8. Interesting factoid no one would know about you from first glance? I have the cleanest email inbox, both inbox and sent mail, of anyone I know. I am ruthless with email and delete as many as I can, as soon as I can. Email is such a useful tool but I do often feel like its overused and often very distracting. I try and get up from my desk as often as I can and communicate in person. Currently there are seven emails in my inbox.

9. What’s currently in your music rotation right now? I have been going back into my vinyl collection these days and have rediscovered the Durutti Column. I tend to stick with one album for at least two weeks and listen to it over and over again. Two weeks ago I was listening to Arvo Pärt, an Estonian composer who writes a lot of choral pieces with organ. My favorite time to listen to music is early on Saturday morning while Im having my coffee and sitting on the patio. I do also want to make a call out to KCRW, one of our local public radio stations; they make my commute from Hollywood to Venice tolerable.

10. Food or drink you couldn’t live without?

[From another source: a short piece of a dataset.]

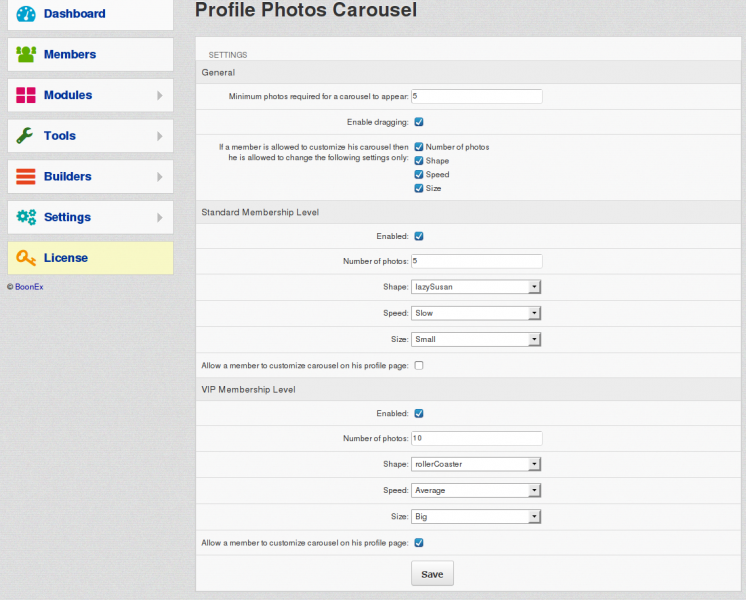Enable Standard member carousel customization checkbox

tap(419, 365)
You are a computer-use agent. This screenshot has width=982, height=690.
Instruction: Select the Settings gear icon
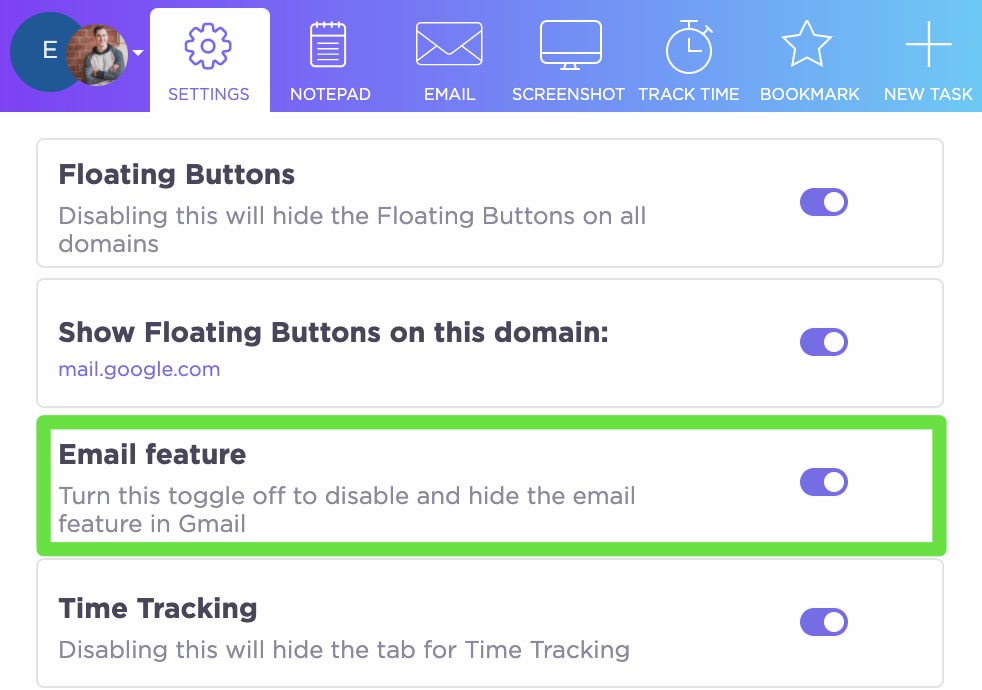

When I was growing up in Connecticut, my parents had a substantial vegetable garden and during the summer months we ate almost exclusively from the garden. We had a huge asparagus patch as well as large areas devoted to growing melons. My parents are both European and grew several things that were lesser known at the time in the United States, like celeriac, rutabaga, kohlrabi, and gooseberries. One of my favorite things in the garden had to be the rhubarb. As a kid I was fascinated by the fact that the leaves were poisonous but the stalks were edible. It seemed so dangerous to be eating the stalks if the leaves could inflict harm. To this day I love rhubarb and would not want to live without it. I cook it with some kumquat slices and sugar and have it with my oats in the morning.

11. What advice would you give your past self? Collaborate with others more. I have found that collaboration has worked to make me less stubborn and more open-minded.